Objectif énoncé: Recopiez fidèlement le passage du texte sur le pardon qui va de « Après le Vendredi » à « la brebis perdue. ».

══ Page

Après le Vendredi Saint, ce cri est lancé avec plus de force et de justesse, puisque le pardon a été obtenu définitivement, puisque l’homme a retrouvé l’image et la ressemblance, puisque sa destinée de gloire devient possible en Jésus-Christ. Malgré la faiblesse qui demeure et souille nos pauvres existences terrestres, la joie est immense de savoir que désormais aucun péché ne sera trop hideux qui ne puisse être lavé dans le sang du Christ. Tant d’exemples de la vie du Sauveur peuvent venir consoler nos âmes pliant sous le fardeau du péché ; et qui n’a pas ressenti un jour cette joie sainte à la lecture des paraboles de l’enfant prodigue ou de la brebis perdue.
Mais là encore, ce pardon de Dieu qui est gratuit et que personne ne peut se prévaloir d’avoir mérité, ce pardon n’est pas une affaire égoïste comme si mon rapport avec Dieu ne devait pour moi entraîner ni obligation ni devoir. Vous vous souvenez sûrement de la magnifique parabole du débiteur impitoyable qui devait dix mille talents à son maître ; comment celui-ci lui remit sa dette, touché de compassion. C’est alors que ce débiteur ne voulut pas lui-même remettre une dette dérisoire de cent deniers à l’un de ses débiteurs, le faisant jeter en prison. Le maître averti lui dit alors : « Ne devrais-tu pas avoir pitié de ton compagnon comme j’ai eu pitié de toi ? Et son maître, irrité, le livra aux exécuteurs jusqu’à ce qu’il eût payé toute sa dette ». Et Jésus de conclure : « Ainsi vous traitera mon Père céleste si chacun de vous ne pardonne pas à son frère du fond du cœur ».37 Combien de fois Jésus a-t-Il rappelé ainsi l’obligation de pardonner à son prochain ! On peut même établir un parallèle entre le double commandement de l’amour et ce double mouvement du pardon. L’amour de Dieu doit se vérifier dans l’amour du prochain. La première Lettre de saint Jean est particulièrement explicite à ce sujet. De la même manière, recevoir le pardon du Père céleste implique de savoir donner le pardon à ceux qui nous ont offensés.

════
══ Extrait des données

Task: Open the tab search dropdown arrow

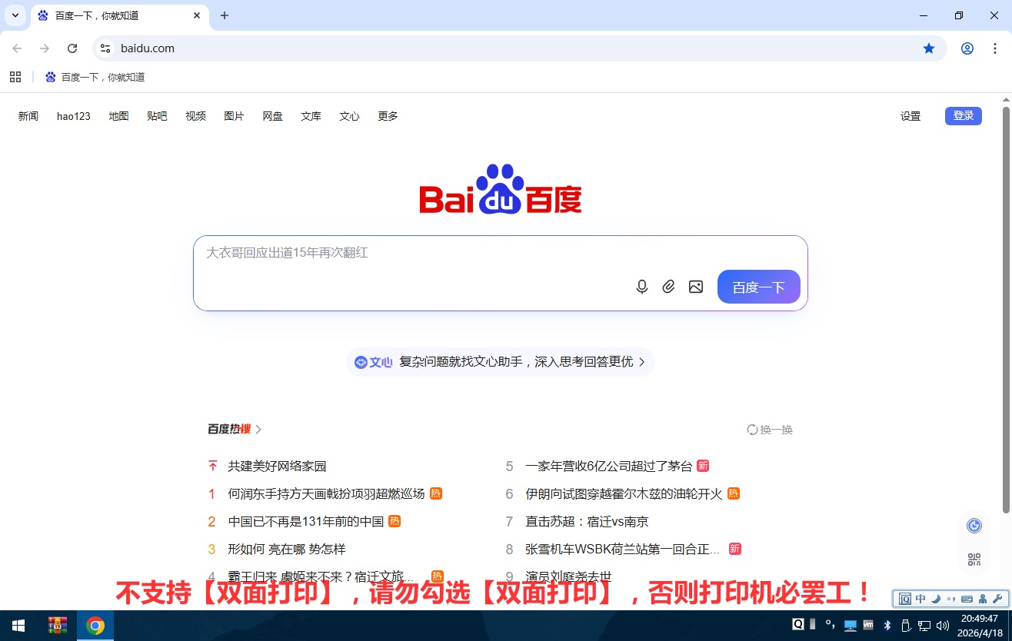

════

Solution proposée:
Après le Vendredi Saint, ce cri est lancé avec plus de force et de justesse, puisque le pardon a été obtenu définitivement, puisque l’homme a retrouvé l’image et la ressemblance, puisque sa destinée de gloire devient possible en Jésus-Christ. Malgré la faiblesse qui demeure et souille nos pauvres existences terrestres, la joie est immense de savoir que désormais aucun péché ne sera trop hideux qui ne puisse être lavé dans le sang du Christ. Tant d’exemples de la vie du Sauveur peuvent venir consoler nos âmes pliant sous le fardeau du péché ; et qui n’a pas ressenti un jour cette joie sainte à la lecture des paraboles de l’enfant prodigue ou de la brebis perdue.